13 More Green Stories of the Week: China's Amazing Bike Sharing System & Bad Environment; Fracking, Fracking, & Fracking; Climate Change Deniers Unravelled…

Other than the 50+ stories we covered in the past week, here are 15 more green stories I thought were worth a share:

  1. An ecomaginative collaboration went up on the west side of the National Gallery in Trafalgar Square, London recently and it is AWESOME. It is “an installation of Van Gogh’s famous A Wheatfield with Cypresses, made from over 8,000 living plants.” GE’s got photos and information. (Thanks to a loyal reader for sharing this with me.)
  2. Hangzhou, China has the “biggest, baddest” bike sharing system in the world, Streetfilms writes. The bike sharing system has 50,000 bikes at 2,050 stations and is used for approximately 240,000 trips a day. By 2020, the system is supposed to include 175,000 bikes! The video above is on this amazing system.
  3. China still faces a “very grave” environmental situation due to industrial pollution, Chinese officials say. Citizen protests and concerning biodiversity loss have resulted from this. The NYTimes has more.
  4. Hydraulic fracturing (aka fracking) may be causing earthquakes in the UK. This controversial method of shale gas drilling has been temporarily halted in Lancashire as an investigation into the matter ensues. In case you missed it, we covered essentially the exact same story (fracking possibly causing earthquakes and being halted while experts investigate) in Arkansas in March and February.
  5. John Cook of Skeptical Science and others have put together an interactive history of climate science (super cool to play with!) and had a good post on it on Tuesday.
  6. John Cook also had a truly excellent article on the very important difference between a skeptic and a climate denier — I would say it’s a must-read — over on ABC Drum on Monday. Of course, this is a controversial topic (even though the science is clear as day in the Maldives) and as I’m writing this, there are 554 comments on the post! Wow. Check it out…
  7. NY Attorney General Eric Schneiderman sued the federal government on Tuesday “for its failure to evaluate the environmental and health risks of new fracking in the critical Delaware River Basin.” Kate Sinding of the Natural Resources Defense Council (NRDC) has more on this fracking lawsuit.

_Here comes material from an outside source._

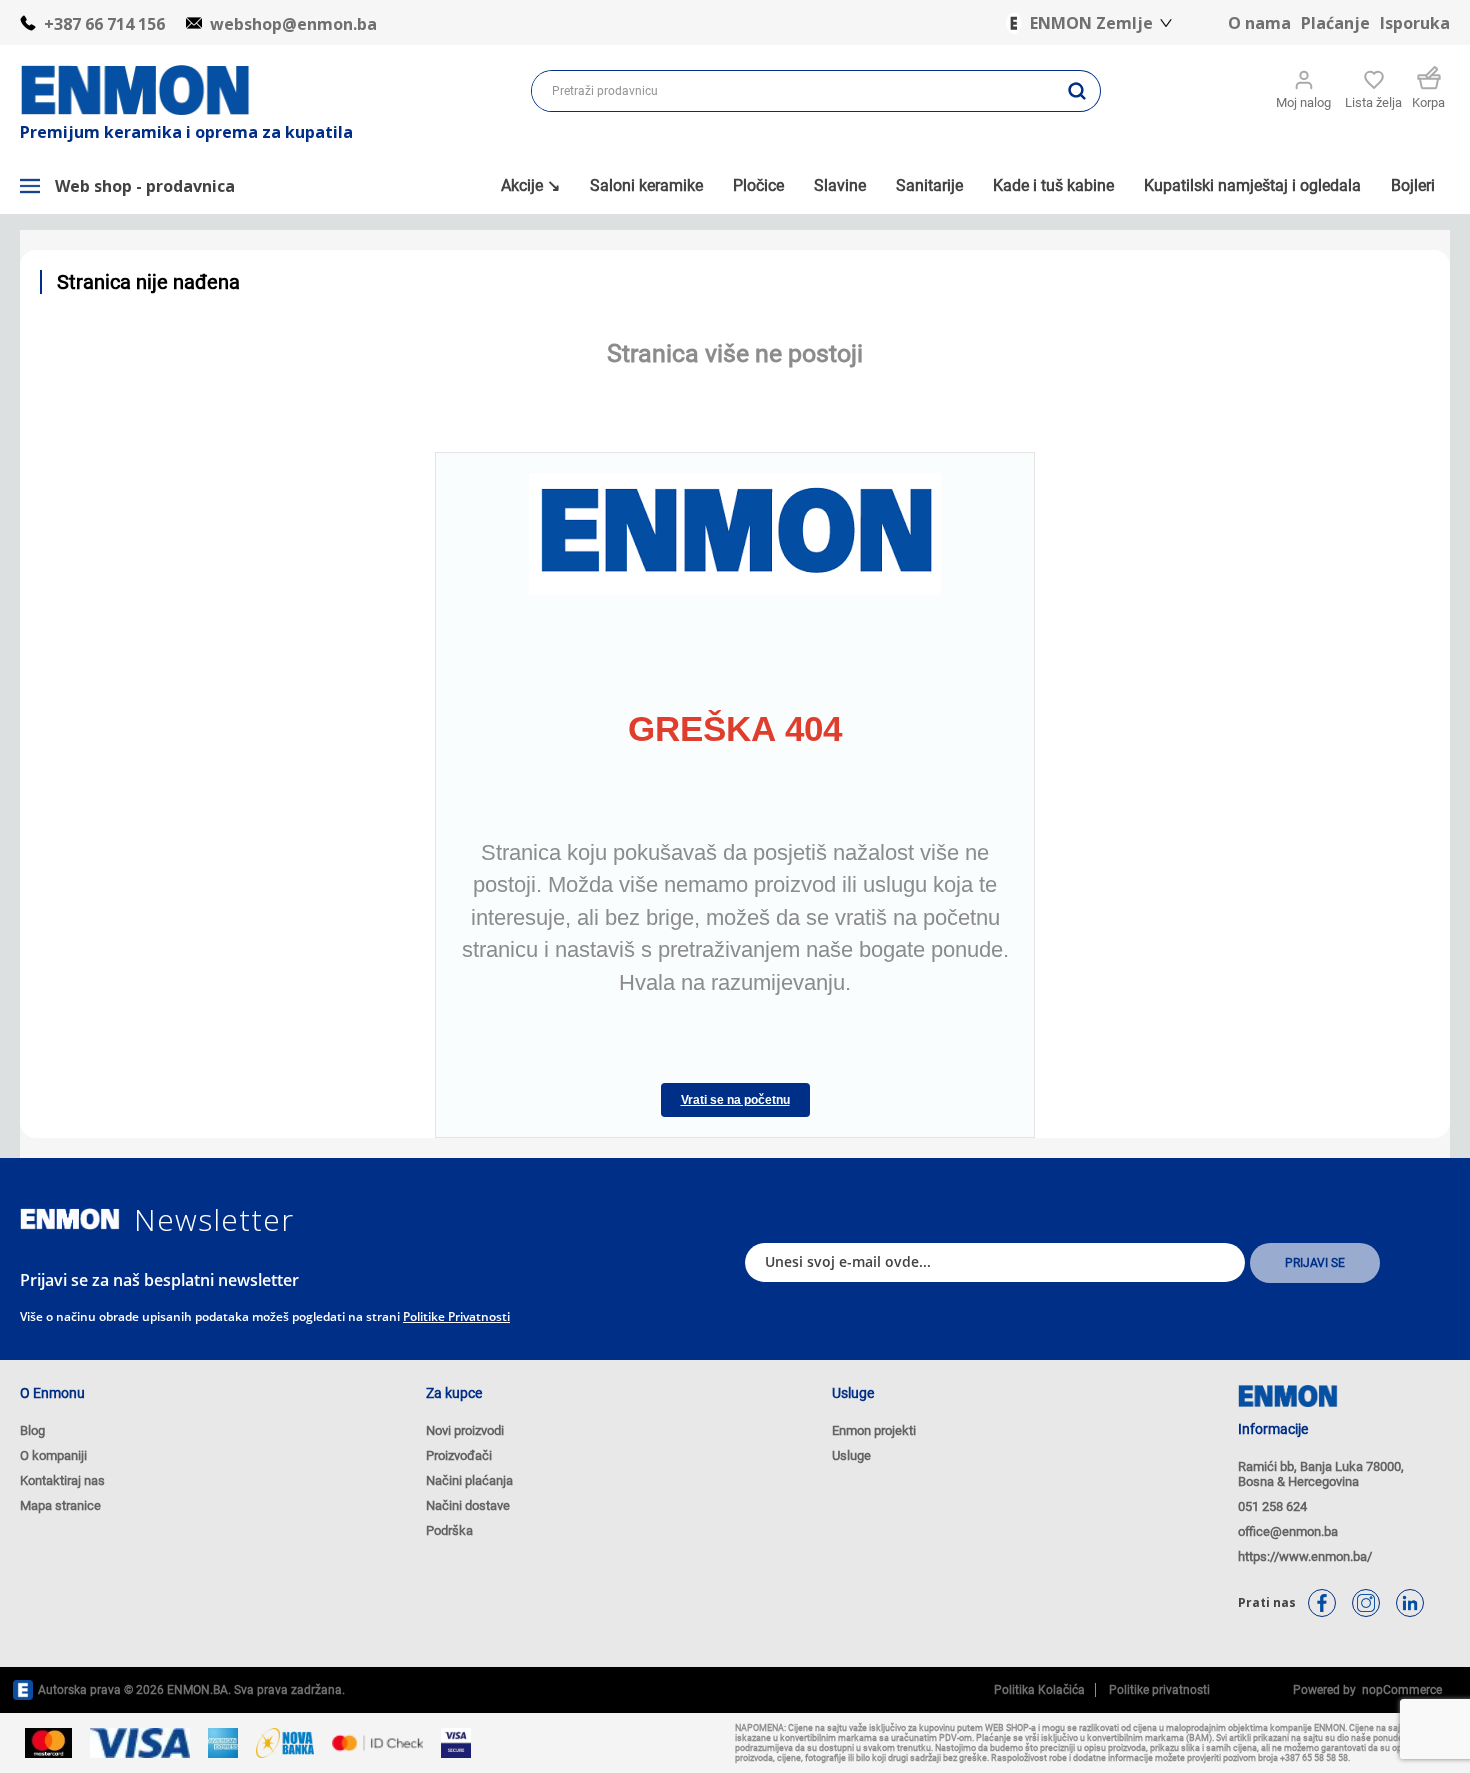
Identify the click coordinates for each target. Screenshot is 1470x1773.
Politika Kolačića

  8. Wildfires destroyed 12 homes in Texas this week, the AP reports, as a record-setting Texas drought continues.
  9. Texas may be the first state to require that fracking companies publicly reveal what chemicals they use for fracking, as legislation on this matter was approved late Sunday night in the Texas House.
  10. The Fox News Propaganda Machine was picked apart by Rolling Stone. Here’s what’s in the excellent piece and slideshow (it’s the subheading for the piece): “Fox may look like a news broadcast, but it’s really the advance guard of the GOP distortion machine. An hour-by-hour look at how Fox turns Obama into the second coming of V.I. Lenin.” Again, if you don’t know a ton about this already (or even if you do), Check.This.Out!

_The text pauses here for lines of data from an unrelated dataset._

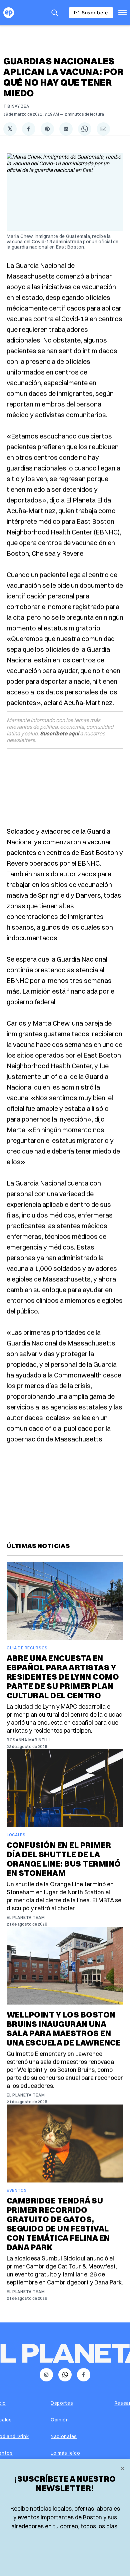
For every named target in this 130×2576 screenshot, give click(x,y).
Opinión (60, 2420)
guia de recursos (27, 1647)
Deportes (62, 2403)
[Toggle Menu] (122, 12)
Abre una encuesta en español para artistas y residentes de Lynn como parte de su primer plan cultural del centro (63, 1676)
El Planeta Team (26, 1917)
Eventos (17, 2190)
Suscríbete (95, 12)
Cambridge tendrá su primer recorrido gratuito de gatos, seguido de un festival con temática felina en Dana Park (58, 2223)
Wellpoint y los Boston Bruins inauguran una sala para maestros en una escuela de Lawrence (64, 2029)
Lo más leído (65, 2453)
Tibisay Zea (16, 106)
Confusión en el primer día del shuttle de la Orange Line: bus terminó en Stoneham (64, 1859)
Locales (16, 1834)
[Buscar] (55, 13)
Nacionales (64, 2436)
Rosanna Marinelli (28, 1739)
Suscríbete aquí (59, 733)
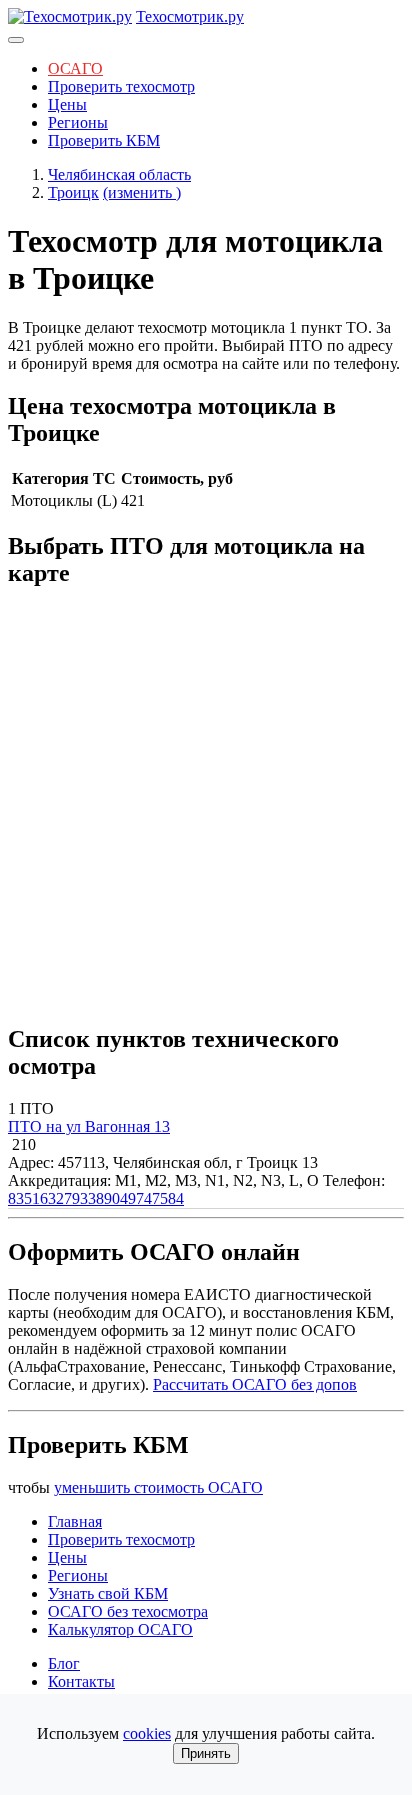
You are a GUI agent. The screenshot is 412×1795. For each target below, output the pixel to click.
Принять (206, 1753)
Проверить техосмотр (121, 86)
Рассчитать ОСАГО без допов (255, 1384)
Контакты (81, 1681)
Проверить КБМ (104, 140)
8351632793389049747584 (96, 1198)
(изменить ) (142, 192)
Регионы (78, 122)
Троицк (73, 192)
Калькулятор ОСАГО (120, 1629)
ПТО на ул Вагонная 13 (89, 1126)
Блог (64, 1663)
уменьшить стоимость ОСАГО (158, 1487)
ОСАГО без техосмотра (128, 1611)
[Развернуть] (16, 40)
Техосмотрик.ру (190, 16)
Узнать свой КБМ (108, 1593)
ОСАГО (75, 68)
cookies (147, 1733)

  11. Obama nominated environmentalist and solar and wind energy leader John Bryson for head of the Commerce Department. This made many greens more than happy. And, of course, Republicans are trying everything they can to stall or stop this wiely popular nomination. Is Bryson qualified? “Bryson would bring a unique skill set to the Commerce Department, an agency tasked in part with representing the interests of U.S. businesses abroad. The 67-year-old is the former chairman and chief executive of Edison International, a California-based power company; co-founder of the Natural Resources Defense Council, an environmental advocacy organization; and has served on the board of major international businesses, including The Boeing Co. and the Walt Disney Co.,” the AP reports. Looks pretty qualified to me.
  12. Corexit, the oil spill dispersant used to make the Gulf of Mexico look better after the BP oil spill last year, may have done much more harm than good, researchers are finding. More research needs to be conducted, but as many assumed early on, it seems corexit may have been a very bad move for the Gulf of Mexico and all who rely on it.
  13. “Climate Truthers” is a new term that’s been given to the ridiculous conspiracy theorists who think global warming isn’t happening despite the MASSIVE body of evidence showing that it is (and that it’s being caused by humans). Sahil Kapur of the Huffington Post had a good piece on this on Tuesday titled: Climate Truthers: Why Global Warming Deniers Are Conspiracy Theorists, Not Rational Skeptics. Check her out!

That’s it for this week. Let us know if you’ve got any more!